*Quesiti*
[1] Rispondi alle domande seguenti sulla sentenza del Consiglio di Stato.
(a) Quale sezione del Consiglio di Stato ha pronunciato la sentenza?
(b) Chi rappresenta e difende il Ministero dell'Economia e delle Finanze e il Ministero delle Infrastrutture e dei Trasporti?
(c) In quale giorno si è tenuta l'udienza pubblica?
[2] Prosegui la sentenza del Consiglio di Stato a partire dall'ultima frase riportata.
==== Brano da leggere
Pubblicato il 01/07/2024

N. 05806/2024REG.PROV.COLL.

N. 04407/2023 REG.RIC.

REPUBBLICA ITALIANA

IN NOME DEL POPOLO ITALIANO

Il Consiglio di Stato

in sede giurisdizionale (Sezione Settima)

ha pronunciato la presente

SENTENZA

sul ricorso numero di registro generale 4407 del 2023, proposto da
-OMISSIS-, rappresentata e difesa dall'avvocato M G, con domicilio digitale come da PEC da Registri di Giustizia;

contro

Comune di -OMISSIS-, Ministero delle Infrastrutture e delle Mobilità Sostenibili, Ministero delle Infrastrutture e dei Trasporti - Ufficio Circondariale Marittimo- Guardia Costiera di Soverato, non costituiti in giudizio;
Ministero dell'Economia e delle Finanze, Ministero delle Infrastrutture e dei Trasporti, in persona del legale rappresentante pro tempore , rappresentati e difesi dall'Avvocatura Generale dello Stato, domiciliataria ex lege in Roma, via dei Portoghesi, 12;

per la riforma

della sentenza del Tribunale Amministrativo Regionale per la Calabria (Sezione Seconda) n.-OMISSIS- resa tra le parti;


Visti il ricorso in appello e i relativi allegati;

Visti gli atti di costituzione in giudizio di Ministero dell'Economia e delle Finanze e di Ministero delle Infrastrutture e dei Trasporti;

Visti tutti gli atti della causa;

Relatore nell'udienza pubblica del giorno 14 maggio 2024 il Cons. M V;

Nessuno è comparso per le parti;

Ritenuto e considerato in fatto e diritto quanto segue.
========
==== Contenuto del dataset
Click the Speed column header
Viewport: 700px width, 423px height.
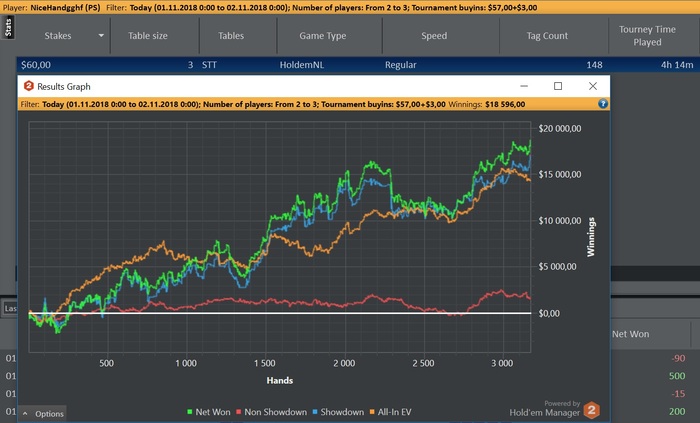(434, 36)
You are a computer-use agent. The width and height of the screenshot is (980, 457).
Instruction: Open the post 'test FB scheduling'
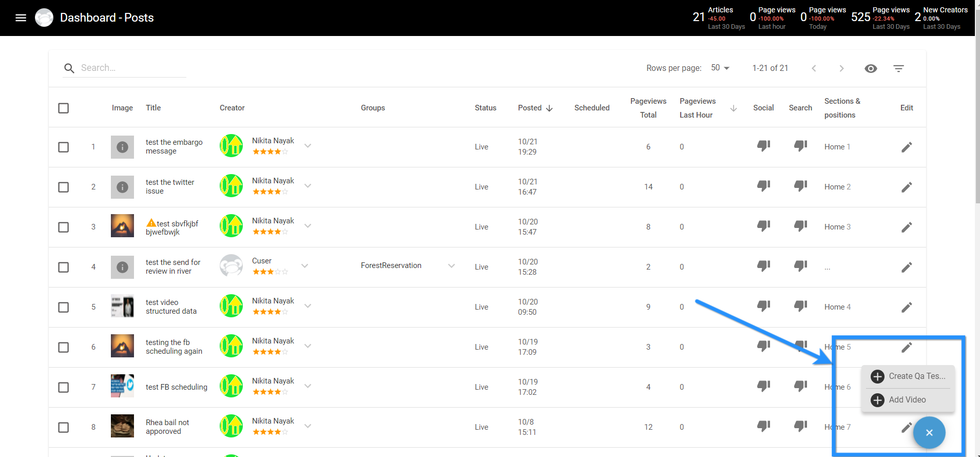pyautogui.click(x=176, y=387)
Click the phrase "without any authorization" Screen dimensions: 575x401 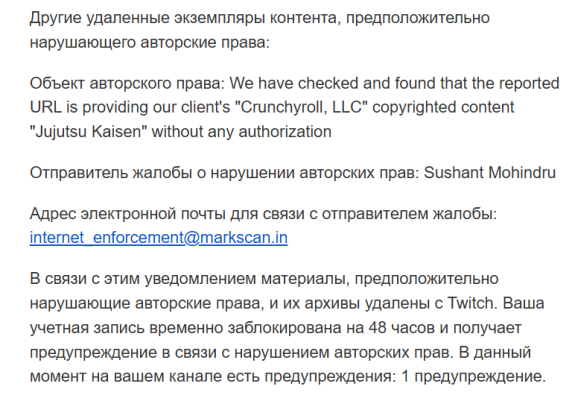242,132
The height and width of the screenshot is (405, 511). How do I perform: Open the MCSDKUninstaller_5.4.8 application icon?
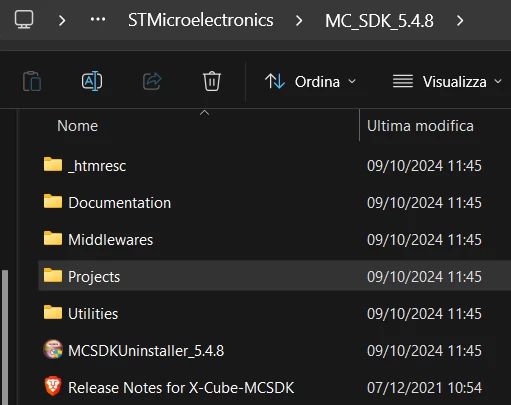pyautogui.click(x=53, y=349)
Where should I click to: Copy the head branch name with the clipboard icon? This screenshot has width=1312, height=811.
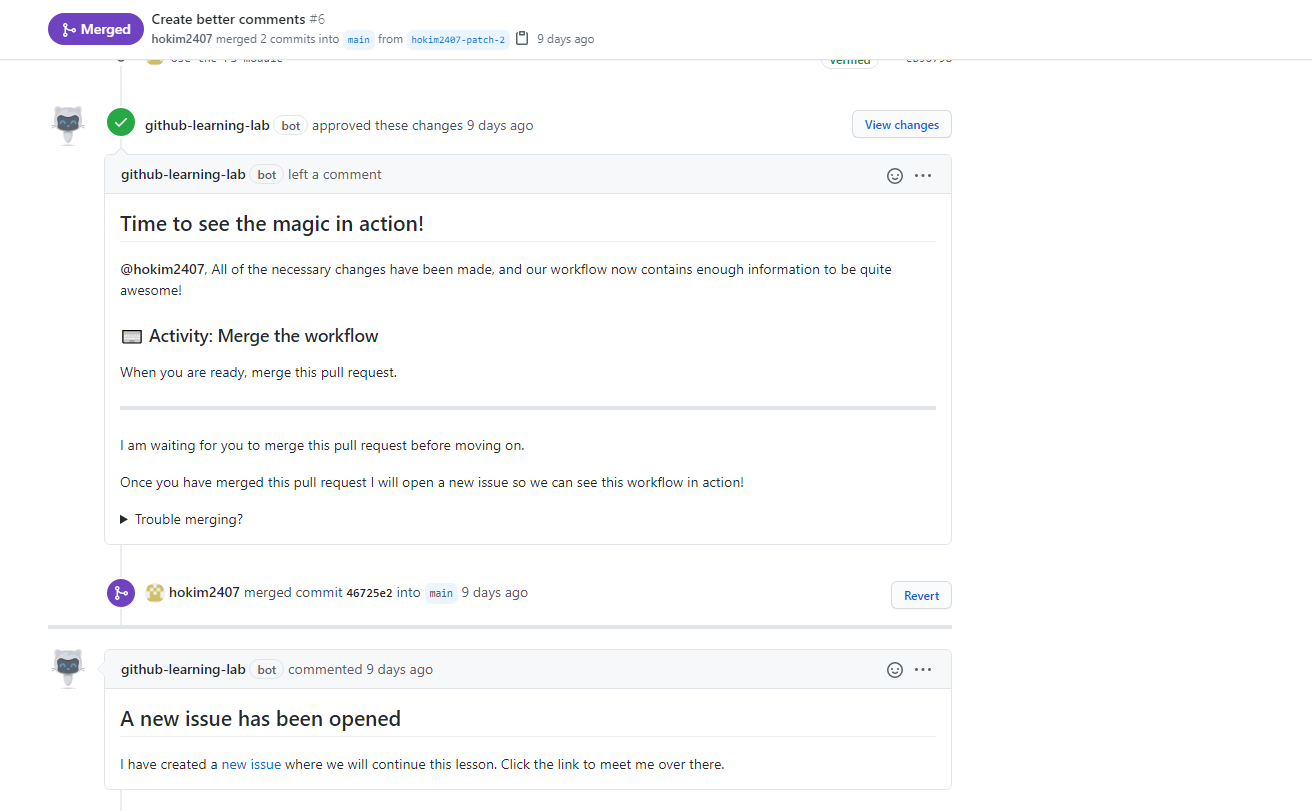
========
==== Contenuto del dataset
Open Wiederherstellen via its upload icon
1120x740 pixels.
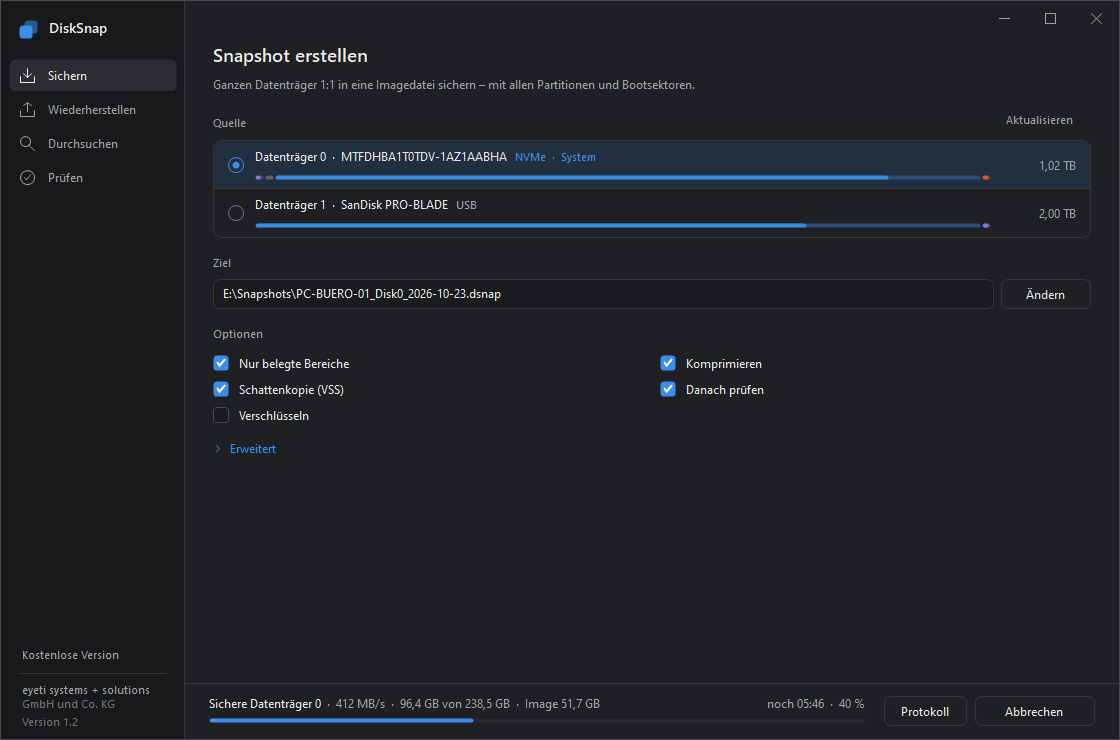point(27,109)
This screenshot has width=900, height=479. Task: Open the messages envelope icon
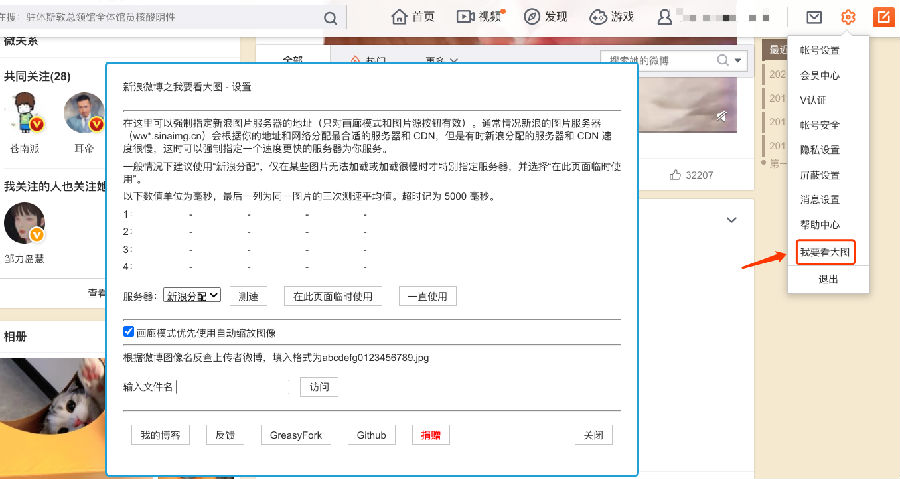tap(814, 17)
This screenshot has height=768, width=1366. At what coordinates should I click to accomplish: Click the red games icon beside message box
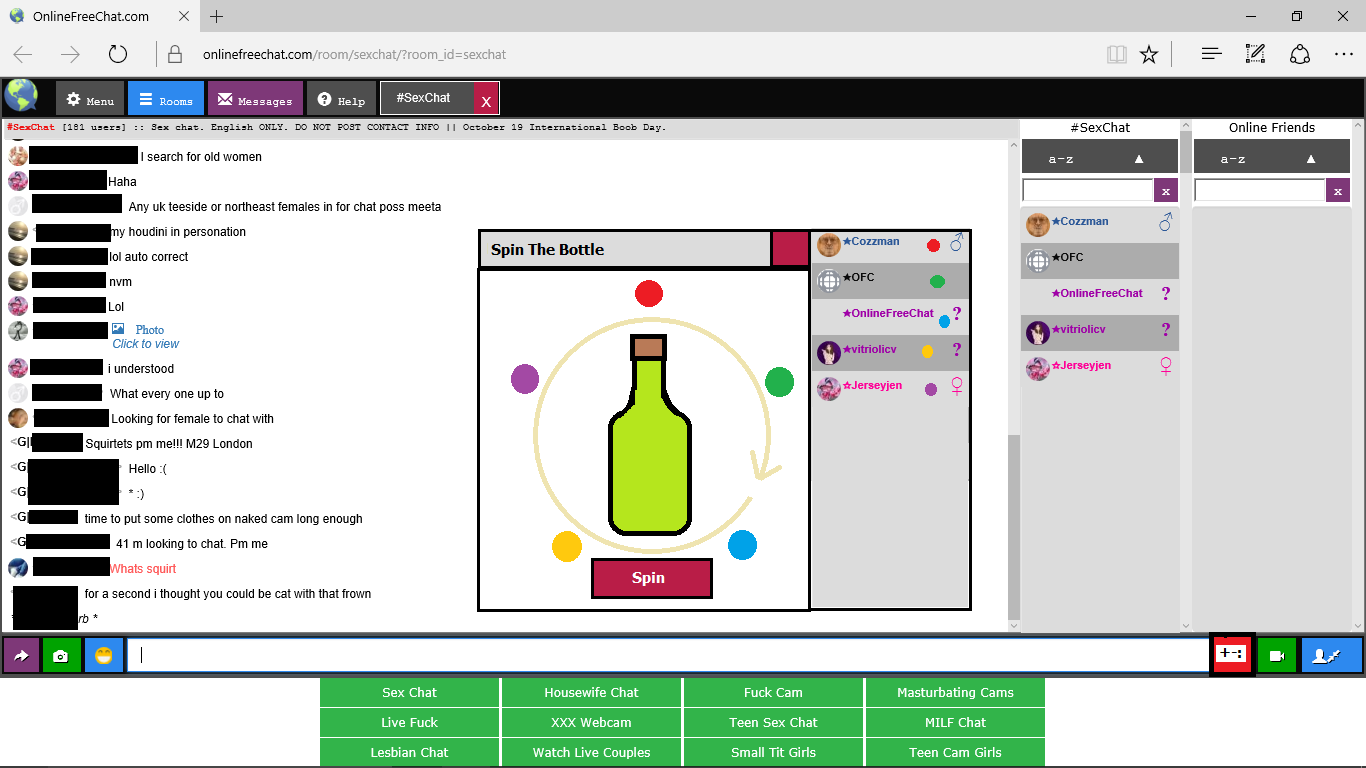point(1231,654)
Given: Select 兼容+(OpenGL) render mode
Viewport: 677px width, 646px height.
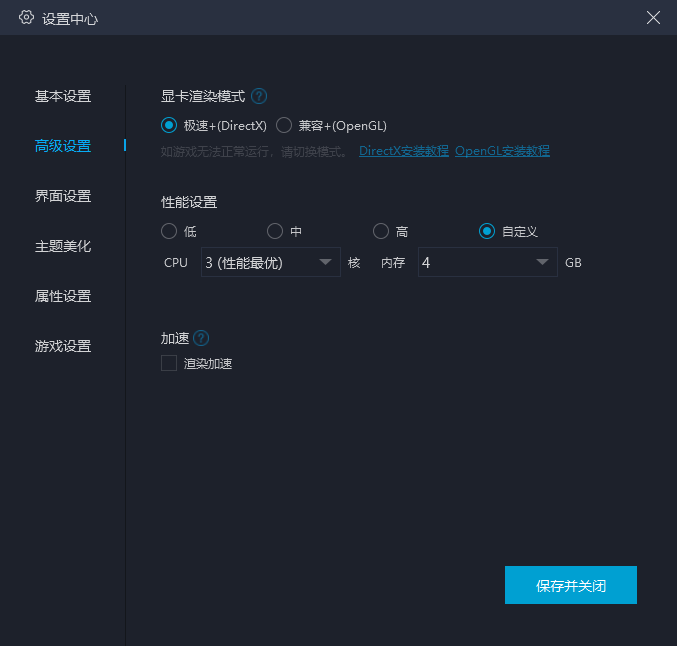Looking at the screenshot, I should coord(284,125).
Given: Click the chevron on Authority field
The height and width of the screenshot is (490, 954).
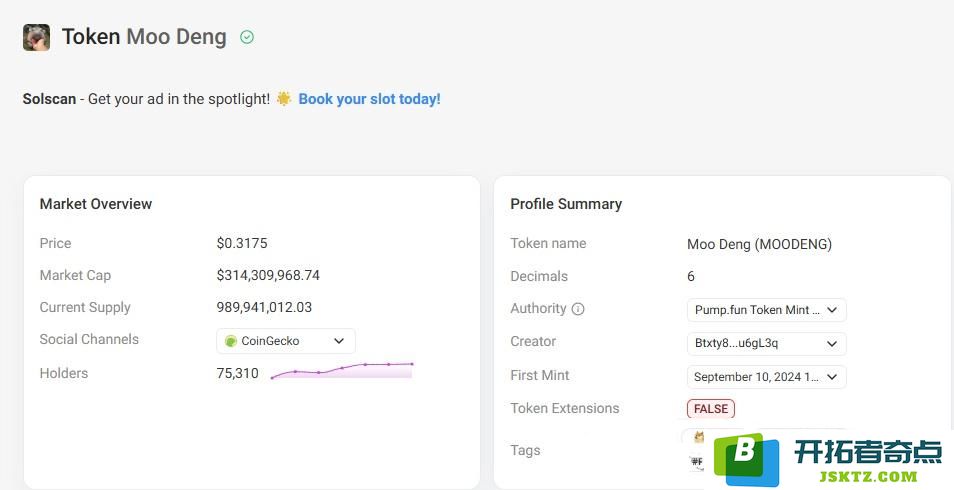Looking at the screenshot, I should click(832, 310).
========
*Risposte scritte*
[1]
(a) La Sezione Settima.
(b) L'Avvocatura Generale dello Stato.
(c) Il 14 maggio 2024.

[2]
FATTO

Avanti il giudice di prime cure, l’originaria ricorrente, odierna appellante, ha chiesto l’annullamento:

- del provvedimento n. prot. -OMISSIS- del 20 marzo 2021 del Comune di -OMISSIS- di rigetto dell’istanza di condono edilizio presentata in data 30 settembre 1986, in relazione ad un fabbricato, realizzato in località -OMISSIS-(al Foglio -OMISSIS- particelle -OMISSIS- e -OMISSIS-);

- dell’ordinanza comunale, ex art. 35 T.U. Edilizia, di demolizione e ripristino dello stato dei luoghi n. -OMISSIS-.

Il TAR adito ha respinto il ricorso.

In particolare, il TAR ha ritenuto infondati i due motivi di ricorso per l’assorbente motivo che l’area su cui è stato realizzato il manufatto della ricorrente è soggetta al vincolo di tutela paesaggistica ai sensi del d. lgs. n. 42/2004, in virtù del DM 7 marzo 1966, nonché al vincolo idrogeologico, ai sensi dell’art. 1, titolo 1, cap. 1 della Legge Forestale 30 dicembre 1923 n. 3267.

L’istanza di condono, secondo la sentenza impugnata, non è stata corredata dei necessari pareri rilasciati dalle autorità preposte alla tutela dei citati vincoli paesaggistici e idrogeologici, così come espressamente richiesto dall’art. 32 della legge n. 47/1985.

A nulla rileva, ha osservato poi il primo giudice, il fatto che l’immobile sia stato asseritamente realizzato in epoca anteriore al 1967, in un momento in cui non era necessario l’ottenimento di alcun titolo autorizzativo per l’edificazione di un manufatto in aree site al di fuori del centro urbano, in un Comune non dotato di alcun piano regolatore.

I vincoli paesaggistici e idrogeologici erano presenti anche al momento in cui è stato asseritamente realizzato l’immobile, essendo questi riconducibili al DM del 7 marzo 1966 e alla Legge Forestale 30 dicembre 1923, n. 3267.

Di conseguenza, secondo il giudice di prime cure, tale circostanza è di per sé sufficiente a fondare la legittimità del provvedimento di diniego di condono.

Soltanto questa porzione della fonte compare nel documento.